Material provided

------------------------------------------------------------

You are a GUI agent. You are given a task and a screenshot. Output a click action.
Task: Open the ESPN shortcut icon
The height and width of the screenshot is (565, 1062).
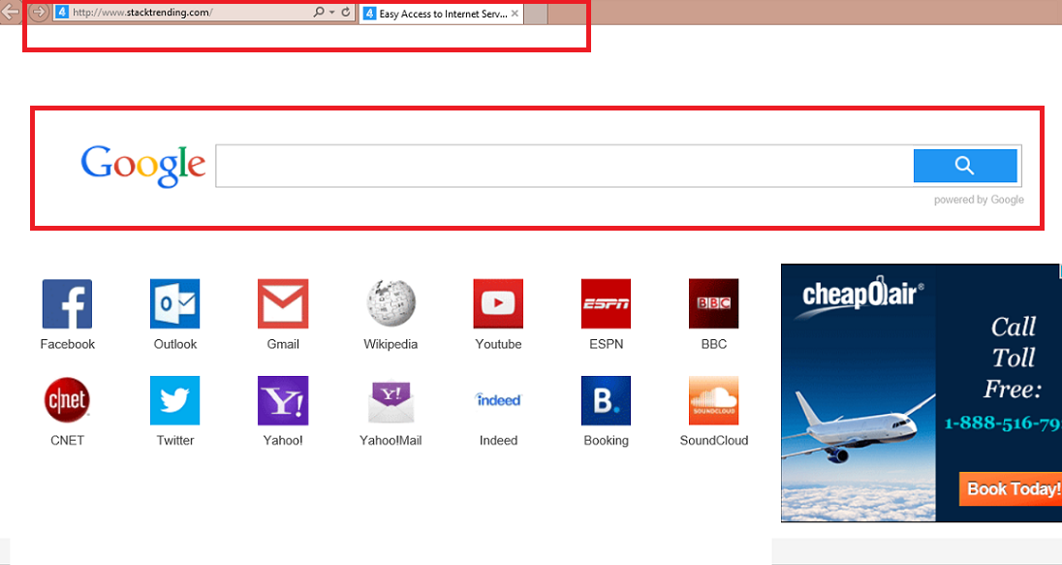pos(606,304)

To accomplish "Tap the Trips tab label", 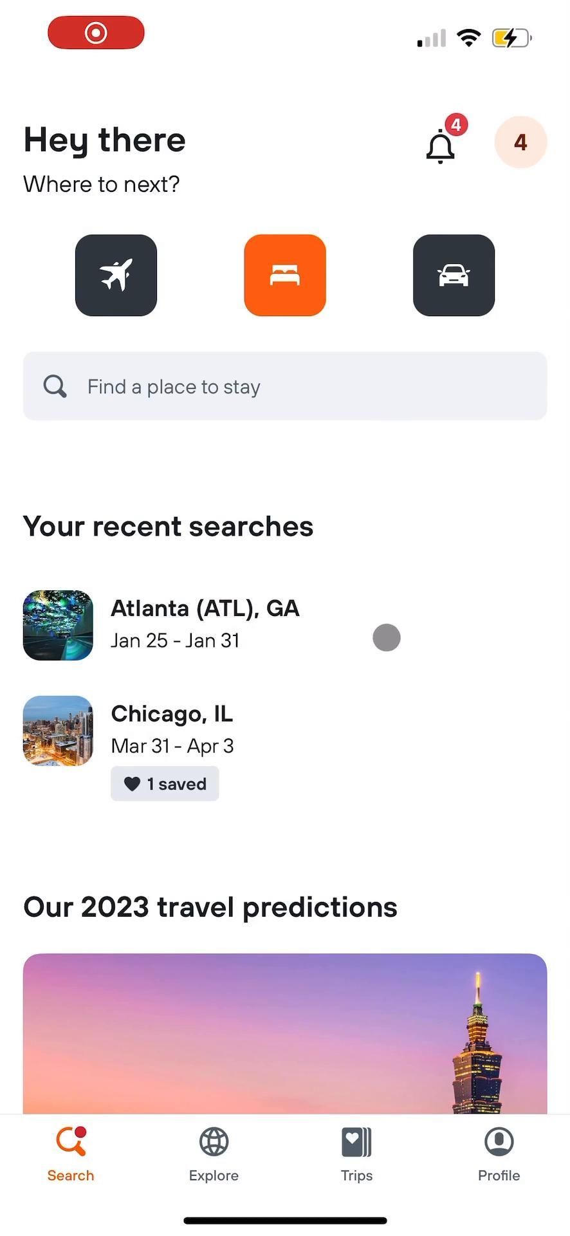I will 356,1175.
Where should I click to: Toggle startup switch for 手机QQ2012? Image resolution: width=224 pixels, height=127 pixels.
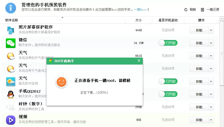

------------------------------------------------------------

Directions
Please state how many lines of the listing contain the string "click". Give only that number.

Written answer
2